▶ What is asked
How many lines in the entries below contain the word "size"? Tally them and reply with the number alone.

▶ Supplied entries
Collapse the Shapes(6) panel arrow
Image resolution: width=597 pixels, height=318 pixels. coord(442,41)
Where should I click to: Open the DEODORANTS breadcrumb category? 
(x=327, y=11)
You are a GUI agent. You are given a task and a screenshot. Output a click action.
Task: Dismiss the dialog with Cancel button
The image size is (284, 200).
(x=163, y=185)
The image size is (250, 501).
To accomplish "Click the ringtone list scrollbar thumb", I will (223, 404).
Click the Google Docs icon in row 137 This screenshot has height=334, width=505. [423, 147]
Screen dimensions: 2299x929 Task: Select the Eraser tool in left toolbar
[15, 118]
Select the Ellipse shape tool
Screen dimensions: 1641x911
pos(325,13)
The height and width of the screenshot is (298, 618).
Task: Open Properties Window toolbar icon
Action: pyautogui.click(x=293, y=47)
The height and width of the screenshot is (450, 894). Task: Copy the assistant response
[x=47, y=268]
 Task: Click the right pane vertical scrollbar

▶ Solution to this problem
2